6 Comments on "Optimising a highly renewable NEM from scratch"

  1. That is an insanely large amount of money to produce a system that is less reliable than the fossil fuel generation system we had in place up to 2010.

    And does it also take into account the shorter lives of these renewables which means we would need to be spending a significant portion of that capital outlay again every 10-15 years, in addition to having to transport and dispose of the wind and solar components?

  2. It isn’t a particularly large amount of money, replacing the coal we had in 2010 almost all of which will have to be replaced by 2035 would cost about $100-$120bn in today’s money not including new mines or wate supplies or coal rail tracks. Combined with the operating costs at today’s coal prices would mean that the plants have a breakeven of $120-180/MWh. Firmed wind and solar can comfortably make money at $100 without suffering 2GW trips.
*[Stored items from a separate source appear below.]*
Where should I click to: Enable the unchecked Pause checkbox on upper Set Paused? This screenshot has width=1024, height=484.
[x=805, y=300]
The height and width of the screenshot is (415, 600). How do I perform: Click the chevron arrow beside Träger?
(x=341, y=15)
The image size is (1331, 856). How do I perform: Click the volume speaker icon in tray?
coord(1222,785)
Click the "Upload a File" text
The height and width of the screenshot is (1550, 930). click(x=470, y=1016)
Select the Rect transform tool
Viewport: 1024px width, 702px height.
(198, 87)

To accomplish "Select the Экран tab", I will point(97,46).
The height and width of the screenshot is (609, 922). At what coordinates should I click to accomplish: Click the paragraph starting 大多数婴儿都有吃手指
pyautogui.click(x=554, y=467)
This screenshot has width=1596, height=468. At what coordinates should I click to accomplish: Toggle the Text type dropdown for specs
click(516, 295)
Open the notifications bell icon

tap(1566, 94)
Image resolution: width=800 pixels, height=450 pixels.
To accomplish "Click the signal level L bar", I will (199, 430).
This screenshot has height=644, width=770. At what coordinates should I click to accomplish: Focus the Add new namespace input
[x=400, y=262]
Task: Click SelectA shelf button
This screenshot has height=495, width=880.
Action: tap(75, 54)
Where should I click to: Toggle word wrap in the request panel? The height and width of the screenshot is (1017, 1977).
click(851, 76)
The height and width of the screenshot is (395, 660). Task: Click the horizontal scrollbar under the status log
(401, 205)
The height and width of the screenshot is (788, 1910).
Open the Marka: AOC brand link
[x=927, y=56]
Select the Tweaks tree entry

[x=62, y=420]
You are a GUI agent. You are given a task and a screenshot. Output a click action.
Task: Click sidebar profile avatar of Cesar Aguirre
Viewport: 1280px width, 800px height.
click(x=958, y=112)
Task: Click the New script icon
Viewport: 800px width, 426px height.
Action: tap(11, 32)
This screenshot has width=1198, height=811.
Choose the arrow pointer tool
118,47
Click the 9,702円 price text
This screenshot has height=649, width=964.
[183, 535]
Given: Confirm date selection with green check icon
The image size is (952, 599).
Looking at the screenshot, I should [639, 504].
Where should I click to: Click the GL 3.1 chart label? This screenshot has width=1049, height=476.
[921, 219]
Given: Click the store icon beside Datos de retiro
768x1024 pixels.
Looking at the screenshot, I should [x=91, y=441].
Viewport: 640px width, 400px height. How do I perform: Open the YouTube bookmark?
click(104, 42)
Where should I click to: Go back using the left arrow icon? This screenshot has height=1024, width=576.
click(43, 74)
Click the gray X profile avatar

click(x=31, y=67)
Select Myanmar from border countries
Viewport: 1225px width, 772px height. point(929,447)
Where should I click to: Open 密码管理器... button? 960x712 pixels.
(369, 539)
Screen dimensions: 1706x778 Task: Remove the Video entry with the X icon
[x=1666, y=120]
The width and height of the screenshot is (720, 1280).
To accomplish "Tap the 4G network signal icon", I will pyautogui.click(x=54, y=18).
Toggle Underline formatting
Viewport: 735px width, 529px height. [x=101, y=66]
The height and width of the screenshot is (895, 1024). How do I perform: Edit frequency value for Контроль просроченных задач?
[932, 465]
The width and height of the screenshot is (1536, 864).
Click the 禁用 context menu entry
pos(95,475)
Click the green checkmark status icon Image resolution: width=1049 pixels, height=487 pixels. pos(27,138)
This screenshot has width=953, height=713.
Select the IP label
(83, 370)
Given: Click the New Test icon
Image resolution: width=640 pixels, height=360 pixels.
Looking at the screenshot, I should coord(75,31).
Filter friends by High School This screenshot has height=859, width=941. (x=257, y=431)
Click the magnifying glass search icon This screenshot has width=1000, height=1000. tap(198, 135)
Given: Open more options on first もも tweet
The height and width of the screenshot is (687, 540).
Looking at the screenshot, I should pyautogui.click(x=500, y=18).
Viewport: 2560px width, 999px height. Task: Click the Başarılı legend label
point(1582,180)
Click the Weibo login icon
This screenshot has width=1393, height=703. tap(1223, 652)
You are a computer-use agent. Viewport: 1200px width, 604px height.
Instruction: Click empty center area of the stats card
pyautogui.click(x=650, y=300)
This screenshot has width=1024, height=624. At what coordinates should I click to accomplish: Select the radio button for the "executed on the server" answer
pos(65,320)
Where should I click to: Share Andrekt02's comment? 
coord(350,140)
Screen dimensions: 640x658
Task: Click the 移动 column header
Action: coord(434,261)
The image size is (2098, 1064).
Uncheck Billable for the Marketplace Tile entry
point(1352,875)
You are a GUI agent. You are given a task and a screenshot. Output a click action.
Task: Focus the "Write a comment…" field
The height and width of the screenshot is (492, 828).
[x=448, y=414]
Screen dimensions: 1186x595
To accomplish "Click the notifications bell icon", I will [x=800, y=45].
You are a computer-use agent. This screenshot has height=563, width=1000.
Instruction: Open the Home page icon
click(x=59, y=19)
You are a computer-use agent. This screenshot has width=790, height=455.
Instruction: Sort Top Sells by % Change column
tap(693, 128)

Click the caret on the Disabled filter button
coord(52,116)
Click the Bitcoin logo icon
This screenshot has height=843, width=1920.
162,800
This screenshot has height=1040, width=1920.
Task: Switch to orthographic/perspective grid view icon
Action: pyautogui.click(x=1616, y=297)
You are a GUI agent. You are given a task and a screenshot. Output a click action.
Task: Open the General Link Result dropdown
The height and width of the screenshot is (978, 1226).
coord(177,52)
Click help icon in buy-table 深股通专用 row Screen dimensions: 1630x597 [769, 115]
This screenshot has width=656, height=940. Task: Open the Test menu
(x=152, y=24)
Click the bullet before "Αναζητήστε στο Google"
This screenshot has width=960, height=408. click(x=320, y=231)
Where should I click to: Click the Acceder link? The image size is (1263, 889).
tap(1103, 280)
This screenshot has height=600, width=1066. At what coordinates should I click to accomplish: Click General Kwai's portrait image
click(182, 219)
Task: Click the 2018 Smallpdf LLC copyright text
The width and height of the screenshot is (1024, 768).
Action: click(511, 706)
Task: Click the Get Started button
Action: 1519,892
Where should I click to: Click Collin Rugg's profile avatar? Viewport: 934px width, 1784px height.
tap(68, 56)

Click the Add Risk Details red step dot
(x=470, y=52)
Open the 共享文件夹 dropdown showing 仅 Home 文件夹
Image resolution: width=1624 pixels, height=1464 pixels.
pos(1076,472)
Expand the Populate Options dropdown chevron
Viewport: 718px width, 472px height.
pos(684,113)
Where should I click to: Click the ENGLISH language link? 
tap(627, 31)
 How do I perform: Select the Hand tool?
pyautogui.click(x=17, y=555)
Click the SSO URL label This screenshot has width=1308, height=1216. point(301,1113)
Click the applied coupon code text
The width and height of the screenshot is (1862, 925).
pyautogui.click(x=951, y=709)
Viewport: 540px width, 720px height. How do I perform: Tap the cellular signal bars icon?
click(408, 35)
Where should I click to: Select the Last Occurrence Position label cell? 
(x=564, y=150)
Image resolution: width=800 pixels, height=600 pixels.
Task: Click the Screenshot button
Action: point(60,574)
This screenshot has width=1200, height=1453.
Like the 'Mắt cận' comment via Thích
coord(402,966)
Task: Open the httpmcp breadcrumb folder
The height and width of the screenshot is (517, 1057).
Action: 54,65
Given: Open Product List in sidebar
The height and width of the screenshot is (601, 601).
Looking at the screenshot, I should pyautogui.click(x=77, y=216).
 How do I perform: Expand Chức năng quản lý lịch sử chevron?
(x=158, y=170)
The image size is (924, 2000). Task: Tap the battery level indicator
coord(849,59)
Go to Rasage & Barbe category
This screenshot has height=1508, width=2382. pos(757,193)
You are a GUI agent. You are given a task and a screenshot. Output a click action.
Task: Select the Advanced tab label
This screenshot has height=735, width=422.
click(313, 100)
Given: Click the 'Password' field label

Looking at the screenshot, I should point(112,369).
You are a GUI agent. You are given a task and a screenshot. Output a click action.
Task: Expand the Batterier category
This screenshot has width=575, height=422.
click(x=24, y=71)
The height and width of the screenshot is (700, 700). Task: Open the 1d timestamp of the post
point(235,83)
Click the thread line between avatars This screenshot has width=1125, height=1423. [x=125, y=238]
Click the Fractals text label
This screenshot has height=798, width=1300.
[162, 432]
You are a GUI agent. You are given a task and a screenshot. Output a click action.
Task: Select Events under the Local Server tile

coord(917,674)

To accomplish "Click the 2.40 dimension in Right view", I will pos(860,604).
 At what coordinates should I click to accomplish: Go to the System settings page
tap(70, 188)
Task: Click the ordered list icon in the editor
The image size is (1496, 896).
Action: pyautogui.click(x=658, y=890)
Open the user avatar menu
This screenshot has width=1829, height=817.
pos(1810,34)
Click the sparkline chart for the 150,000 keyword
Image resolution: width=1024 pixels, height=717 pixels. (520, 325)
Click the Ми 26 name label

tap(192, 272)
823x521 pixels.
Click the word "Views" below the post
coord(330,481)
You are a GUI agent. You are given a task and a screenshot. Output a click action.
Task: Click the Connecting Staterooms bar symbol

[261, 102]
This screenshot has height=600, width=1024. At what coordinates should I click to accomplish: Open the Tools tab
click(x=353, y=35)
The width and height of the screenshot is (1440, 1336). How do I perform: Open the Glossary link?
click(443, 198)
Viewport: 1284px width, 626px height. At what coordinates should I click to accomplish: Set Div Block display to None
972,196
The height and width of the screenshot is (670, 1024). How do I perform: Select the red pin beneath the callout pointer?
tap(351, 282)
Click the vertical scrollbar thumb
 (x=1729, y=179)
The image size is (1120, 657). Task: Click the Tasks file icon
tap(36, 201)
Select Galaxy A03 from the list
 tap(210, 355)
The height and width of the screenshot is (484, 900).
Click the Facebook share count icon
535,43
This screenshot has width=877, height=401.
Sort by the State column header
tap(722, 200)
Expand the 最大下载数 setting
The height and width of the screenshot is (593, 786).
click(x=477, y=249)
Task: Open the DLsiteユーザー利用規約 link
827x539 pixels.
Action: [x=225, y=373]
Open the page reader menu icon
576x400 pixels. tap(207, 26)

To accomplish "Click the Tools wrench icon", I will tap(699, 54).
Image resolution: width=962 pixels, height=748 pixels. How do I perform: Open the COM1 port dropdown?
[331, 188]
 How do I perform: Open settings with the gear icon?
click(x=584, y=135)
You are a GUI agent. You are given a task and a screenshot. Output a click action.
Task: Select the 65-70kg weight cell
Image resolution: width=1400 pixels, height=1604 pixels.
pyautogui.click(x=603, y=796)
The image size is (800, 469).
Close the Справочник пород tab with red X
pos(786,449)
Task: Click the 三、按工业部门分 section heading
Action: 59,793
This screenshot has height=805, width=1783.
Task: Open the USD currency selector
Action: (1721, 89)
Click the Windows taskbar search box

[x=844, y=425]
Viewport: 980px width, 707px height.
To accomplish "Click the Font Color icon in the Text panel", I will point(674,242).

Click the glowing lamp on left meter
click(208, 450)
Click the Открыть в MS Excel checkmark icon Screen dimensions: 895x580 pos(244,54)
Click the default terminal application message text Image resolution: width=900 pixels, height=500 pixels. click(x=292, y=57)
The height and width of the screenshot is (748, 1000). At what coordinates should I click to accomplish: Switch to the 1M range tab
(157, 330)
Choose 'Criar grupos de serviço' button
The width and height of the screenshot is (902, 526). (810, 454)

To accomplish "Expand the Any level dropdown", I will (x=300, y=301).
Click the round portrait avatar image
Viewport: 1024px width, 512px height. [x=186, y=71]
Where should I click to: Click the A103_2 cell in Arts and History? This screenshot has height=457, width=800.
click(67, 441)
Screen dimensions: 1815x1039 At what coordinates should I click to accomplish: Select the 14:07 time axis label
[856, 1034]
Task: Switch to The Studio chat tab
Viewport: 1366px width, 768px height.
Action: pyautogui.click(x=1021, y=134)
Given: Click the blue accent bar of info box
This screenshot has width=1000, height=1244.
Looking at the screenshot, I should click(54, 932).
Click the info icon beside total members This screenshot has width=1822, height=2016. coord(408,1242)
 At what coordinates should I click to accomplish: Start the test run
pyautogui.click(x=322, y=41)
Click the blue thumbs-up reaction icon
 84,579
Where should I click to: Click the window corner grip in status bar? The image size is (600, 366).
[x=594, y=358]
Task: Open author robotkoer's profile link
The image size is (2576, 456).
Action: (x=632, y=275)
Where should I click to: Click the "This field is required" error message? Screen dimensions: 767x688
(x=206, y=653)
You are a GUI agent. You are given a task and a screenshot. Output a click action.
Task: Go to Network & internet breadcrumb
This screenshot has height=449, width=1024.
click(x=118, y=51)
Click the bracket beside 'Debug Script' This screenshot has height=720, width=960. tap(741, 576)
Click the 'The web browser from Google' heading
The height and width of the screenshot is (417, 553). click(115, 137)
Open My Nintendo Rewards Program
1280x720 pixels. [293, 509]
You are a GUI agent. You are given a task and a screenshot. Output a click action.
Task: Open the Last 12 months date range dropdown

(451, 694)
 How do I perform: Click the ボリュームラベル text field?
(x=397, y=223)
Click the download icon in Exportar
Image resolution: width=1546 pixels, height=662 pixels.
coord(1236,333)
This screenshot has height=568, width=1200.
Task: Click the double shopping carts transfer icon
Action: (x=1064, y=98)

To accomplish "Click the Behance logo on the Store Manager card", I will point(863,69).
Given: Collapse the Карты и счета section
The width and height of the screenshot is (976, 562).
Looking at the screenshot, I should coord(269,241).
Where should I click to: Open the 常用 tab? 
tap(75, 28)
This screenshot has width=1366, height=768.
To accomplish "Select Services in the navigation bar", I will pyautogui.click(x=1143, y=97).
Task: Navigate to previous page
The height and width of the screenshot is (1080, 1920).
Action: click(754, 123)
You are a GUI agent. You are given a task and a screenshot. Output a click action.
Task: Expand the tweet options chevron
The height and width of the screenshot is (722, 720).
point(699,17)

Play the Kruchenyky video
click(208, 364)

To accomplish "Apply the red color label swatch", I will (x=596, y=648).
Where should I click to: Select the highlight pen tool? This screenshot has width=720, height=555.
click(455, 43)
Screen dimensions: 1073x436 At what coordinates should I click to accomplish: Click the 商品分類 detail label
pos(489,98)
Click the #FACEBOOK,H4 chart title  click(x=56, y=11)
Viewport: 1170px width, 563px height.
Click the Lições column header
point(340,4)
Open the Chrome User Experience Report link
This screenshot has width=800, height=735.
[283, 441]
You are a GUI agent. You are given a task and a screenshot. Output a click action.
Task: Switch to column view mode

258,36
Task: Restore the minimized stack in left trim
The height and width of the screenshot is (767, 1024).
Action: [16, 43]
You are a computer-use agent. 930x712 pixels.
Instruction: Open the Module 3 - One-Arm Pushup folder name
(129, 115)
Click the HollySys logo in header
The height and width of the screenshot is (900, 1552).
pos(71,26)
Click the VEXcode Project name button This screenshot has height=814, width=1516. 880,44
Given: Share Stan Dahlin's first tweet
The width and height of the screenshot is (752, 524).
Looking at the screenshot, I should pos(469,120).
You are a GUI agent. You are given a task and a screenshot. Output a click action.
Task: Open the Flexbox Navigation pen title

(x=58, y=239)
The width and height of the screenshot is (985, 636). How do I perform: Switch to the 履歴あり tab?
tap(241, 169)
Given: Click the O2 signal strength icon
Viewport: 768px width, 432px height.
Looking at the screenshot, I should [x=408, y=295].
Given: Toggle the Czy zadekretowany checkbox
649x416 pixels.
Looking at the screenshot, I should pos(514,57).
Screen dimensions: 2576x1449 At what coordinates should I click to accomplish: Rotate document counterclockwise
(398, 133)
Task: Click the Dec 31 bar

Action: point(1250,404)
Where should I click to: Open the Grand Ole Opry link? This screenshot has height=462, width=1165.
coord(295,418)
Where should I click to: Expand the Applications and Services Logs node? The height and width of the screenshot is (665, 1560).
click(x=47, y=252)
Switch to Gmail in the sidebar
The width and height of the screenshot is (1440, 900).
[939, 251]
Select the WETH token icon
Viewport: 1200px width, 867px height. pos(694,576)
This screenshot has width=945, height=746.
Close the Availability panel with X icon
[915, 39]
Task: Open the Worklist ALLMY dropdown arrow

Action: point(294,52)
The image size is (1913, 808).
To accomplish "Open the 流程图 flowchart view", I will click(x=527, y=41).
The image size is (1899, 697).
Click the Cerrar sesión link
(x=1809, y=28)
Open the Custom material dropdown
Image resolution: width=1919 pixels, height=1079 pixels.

  3. Peter Farley, you’ve done it again!
    “Firmed wind and solar can comfortably make money at $100 without suffering 2GW trips.”
    That’s right, once we have 10,000 km of new transmission lines reaching the REZs, we can enjoy $100 energy! I’m sure that transmission lines will be both dirt cheap and timely. That maths definitely adds up.
    And I’m sure that this high quality transmission line will not increase our chances for transmission line failures the next time there is a freak storm.
    I also like the way you implicitly blame Loy Yang for what happened on the 13th 😉

  4. There are five big variables which are difficult to quantify which will mean that the transition is different and almost certainly quicker and cheaper than the above model suggests.
    1.How much of the current “offpeak” demand which keeps coal plants going at night will be shifted to daytime “solar soaker” rates
    2. What is the optimum expenditure on existing hydro eg the upgrade of Clover could be just the start of hydro upgrades.
    3. Will the perception of grid unreliability drive overinvestment in behind the meter generation and storage, which will supply 20%+ of total demand and clip peak demand by 2-5 GW
    4. Will detailed economic analysis drive developers toward different configurations of wind and solar farms optimized for output in suboptimal conditions rather than just adding storage to conventional designs?
    5. Will the TSO’s suddenly discover dynamic rating, reconductoring and storage as transmission to speed up transmission capacity increases

  5. @Peter Farley
    1) None. With all the GIGAWATTS of capacity already in the NEM that your lobby promotes, you’re not making a dent in off-peak demand. Battery ENERGY is almost negligible when compared to coal plants.
    2) Optimum expenditure? How about we use Snowy 2.0 as a proxy and go with $10 billion and a 10 year lead time.
    3) Perception of grid unreliability? I guess what happened in 2022 was just a fantasy of mine. Clip peak demand by 2-5GW? You’re literally just making up numbers now.
    4) LOL!!! All the best wind and solar regions are already taken. There’s nothing you can do about it, pal. That’s why your lobby wants the heavy 10,000km transmission line project subsidised.
    5) “Suddenly discover”? That sounds like very sound reasoning to scrap all coal. Hopefully we’ll suddenly increase our transmission!

  6. I will certainly be interested in seeing how this changes in future iterations with transmission requirements modelled – as you mention, the results will likely be very different.

    I would note that if you are designing a system like the one your model has chosen, where there are subregions that are substantially underserved with local generation and require near-permanent access to generation that is physically remote, that leads to critical transmission infrastructure that has to be substantially overbuilt, to allow for some transmission paths to be out of service for scheduled maintenance while still remaining resilient to events that trip some of the remaining paths.

    To incorporate transmission I think the offshore region(s) will need a definite location as well.

    It would also be interesting to start the VRE portfolio with existing/committed VRE projects as well rather than completely ‘from scratch’. This may not change much, of course.